The OECD held its 2nd Workshop on Spam in Busan, Korea on 8-9 September 2004, which was hosted by the Korean Ministry of Information and Communication and the Korea Information Security Agency. The event attracted some 240 delegates (policy makers, business professionals, researchers and internet security specialists) representing 24 countries. The objective of the workshop was to deepen the results of the first OECD Workshop on Spam, held last February in Brussels, Belgium.

At the beginning of the workshop, the OECD announced the formation of an OECD Spam Task Force and presented an outline of its anti-Spam toolkit proposal. Representation on the Task Force is from 27 countries, BIAC and civil society, and there are 56 designated members.

  The following key points emerged in presentations and discussions during the workshop and, in particular, reflect the main points highlighted during the last sessions moderated discussion on next steps:

  • Spam is still a problem

  • Spam is expected to become a problem on pervasive devices

  • Spam and e-mail-born viruses cannot be treated anymore as separate problems

  • Technical approaches block spam closer to the senders level

  • Spammers use multiple techniques, so anti-spam solutions must be a multi-levelled

  • The solution to spam should not be worse than the problem

  • International cooperation is important and not only between governments

  • Authentication is an important technical tool that needs to be developed further

  • Education is important, but public trends dont change fast enough.

  • The toolkit brings for the first time a multi-pronged approach with global cooperation.

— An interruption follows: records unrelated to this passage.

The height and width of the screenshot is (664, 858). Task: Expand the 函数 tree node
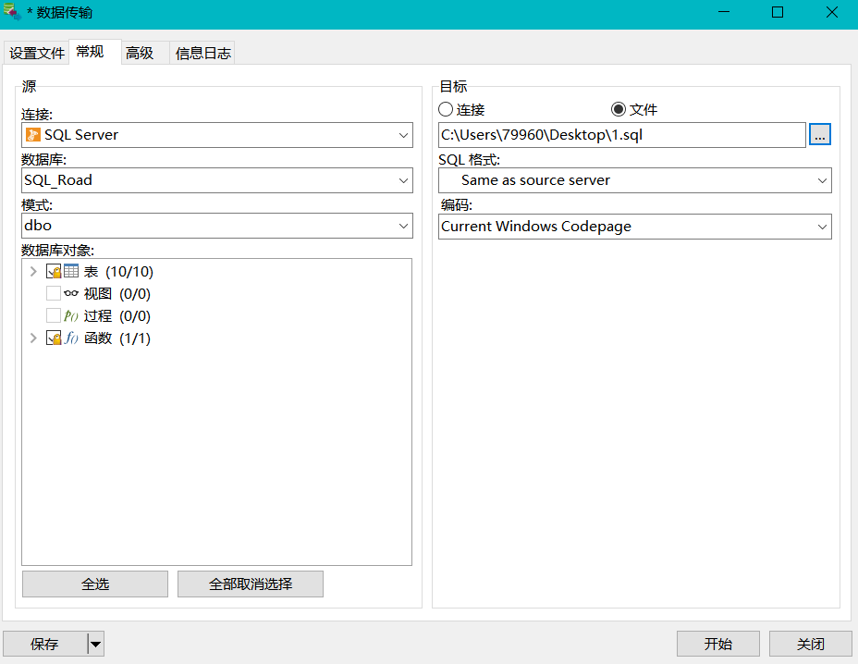pyautogui.click(x=33, y=338)
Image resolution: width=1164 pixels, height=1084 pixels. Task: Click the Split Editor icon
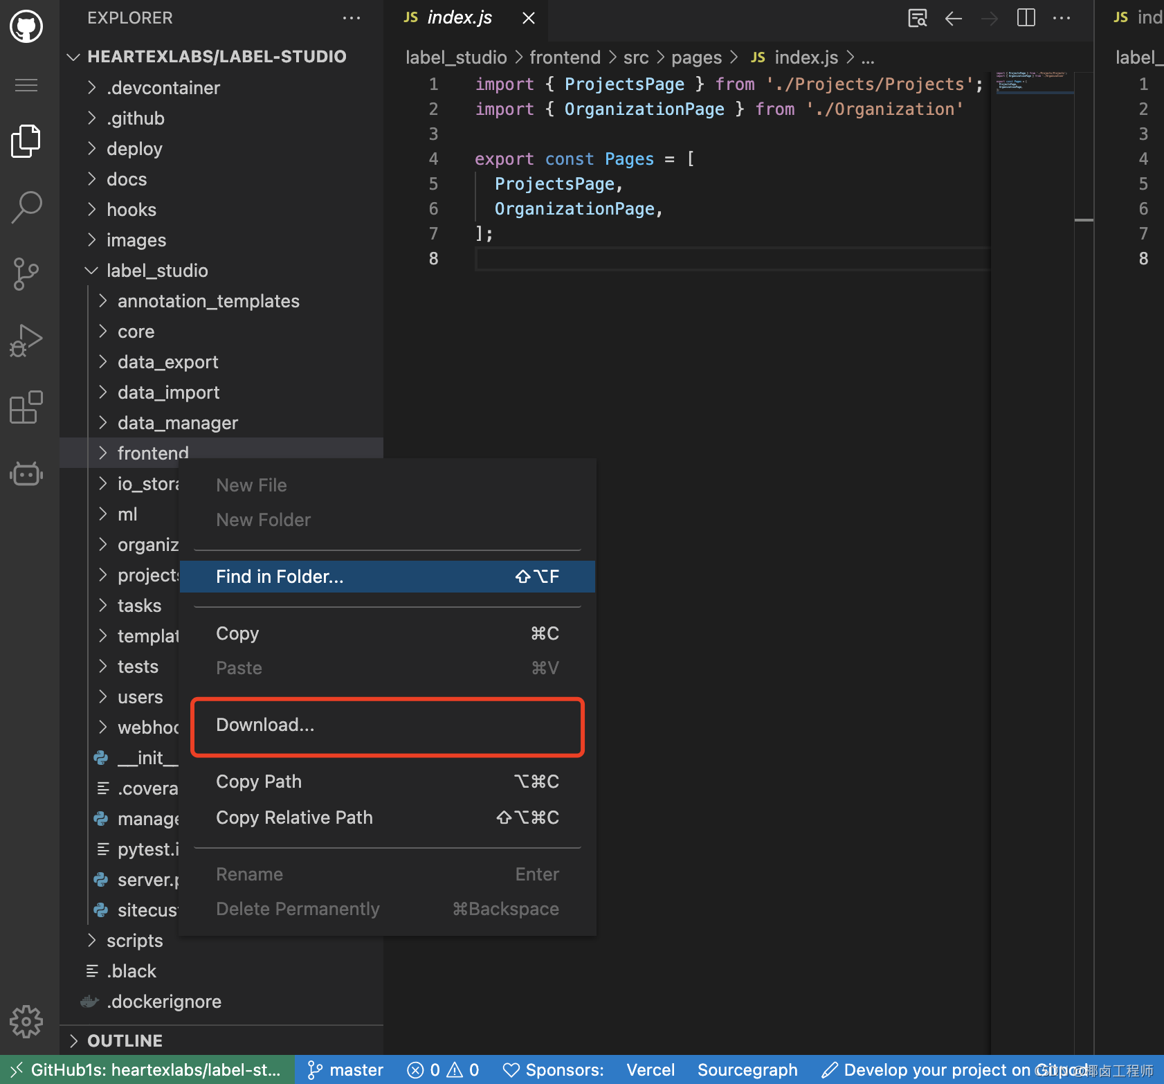click(1025, 18)
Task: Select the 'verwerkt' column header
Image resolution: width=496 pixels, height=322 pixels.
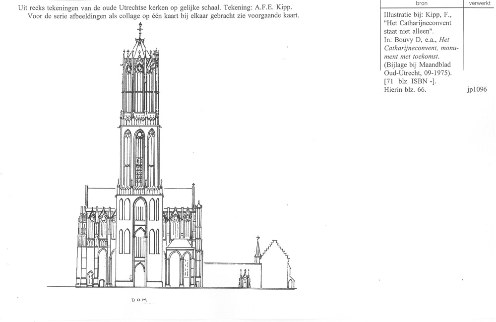Action: 479,3

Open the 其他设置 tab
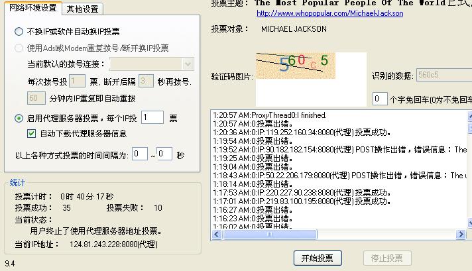tap(83, 9)
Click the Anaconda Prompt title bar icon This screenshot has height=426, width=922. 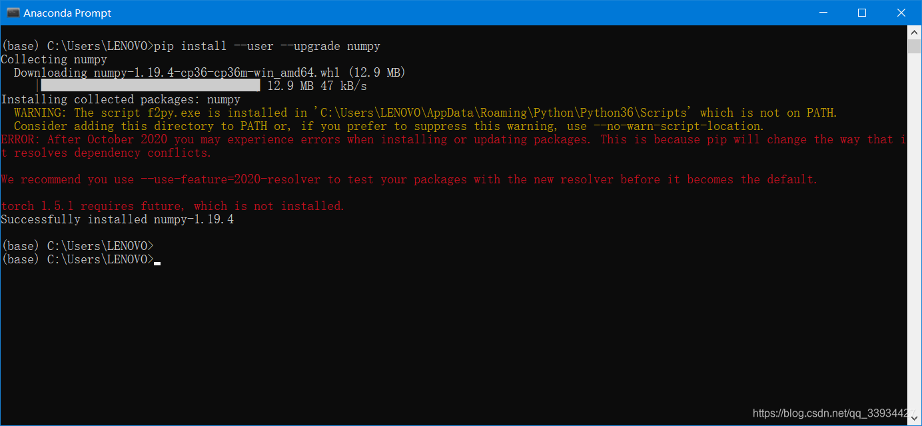coord(12,12)
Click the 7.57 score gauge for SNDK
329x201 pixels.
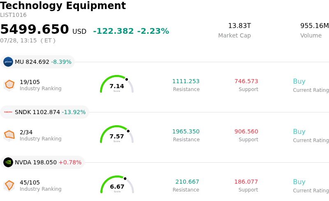(x=117, y=134)
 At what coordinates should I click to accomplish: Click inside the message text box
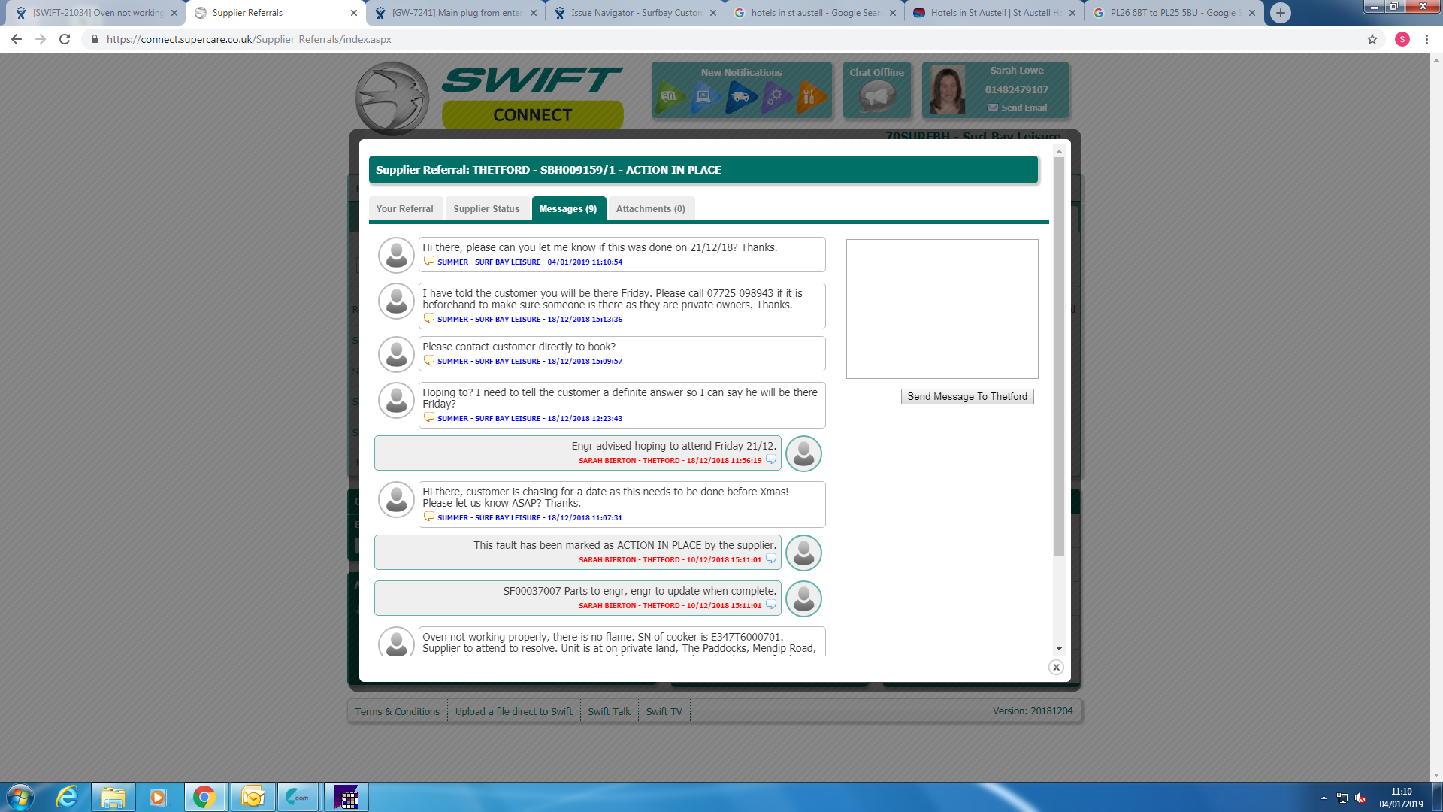click(942, 309)
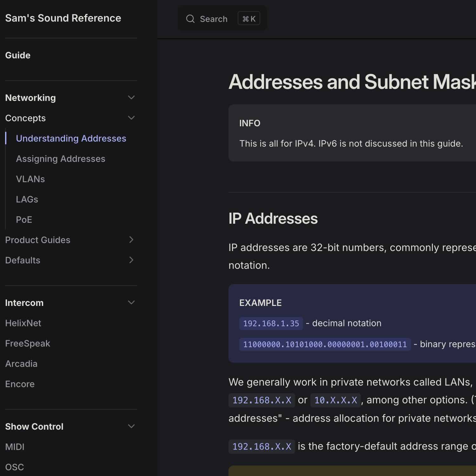Select the Understanding Addresses sidebar item
Screen dimensions: 476x476
click(71, 138)
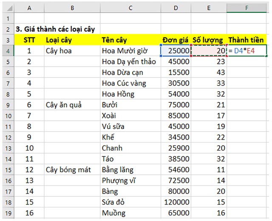Select column A header
The image size is (272, 221).
(29, 8)
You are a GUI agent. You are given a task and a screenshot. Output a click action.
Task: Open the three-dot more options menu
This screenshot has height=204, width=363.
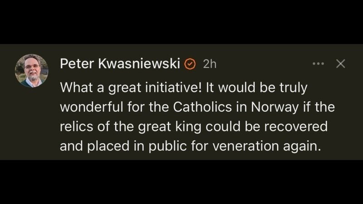point(319,64)
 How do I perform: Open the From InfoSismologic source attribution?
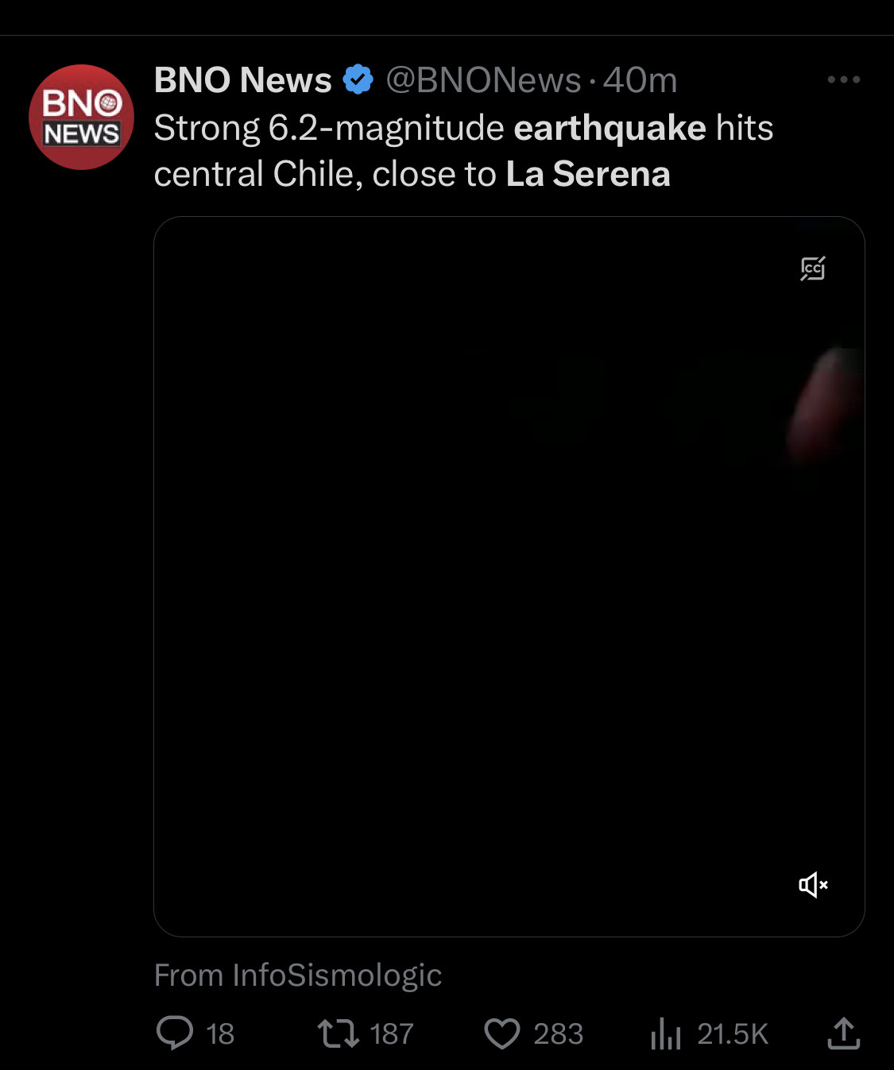click(x=298, y=975)
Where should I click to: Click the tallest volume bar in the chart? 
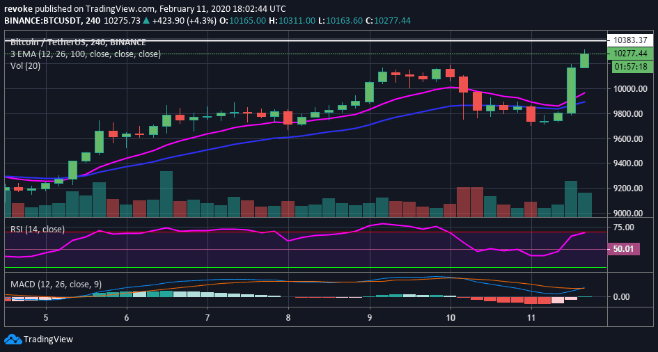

For the toolkit to be effective it needs to be broadly based with input is not only from OECD governments but more broadly government, industry, and civil society.

  • The workshop in Busan was not just a one-off discussion. The work begun in the workshop will be continued by the OECD Task Force on Spam in the form of the OECD toolkit.

  Presentations delivered at the workshop and other workshop materials are available online via the OECD work on spam web site at www.oecd.org/sti/spam

  BIAC will be well represented at the first meeting of the new Task Force, to be held in Paris 22 October 2004.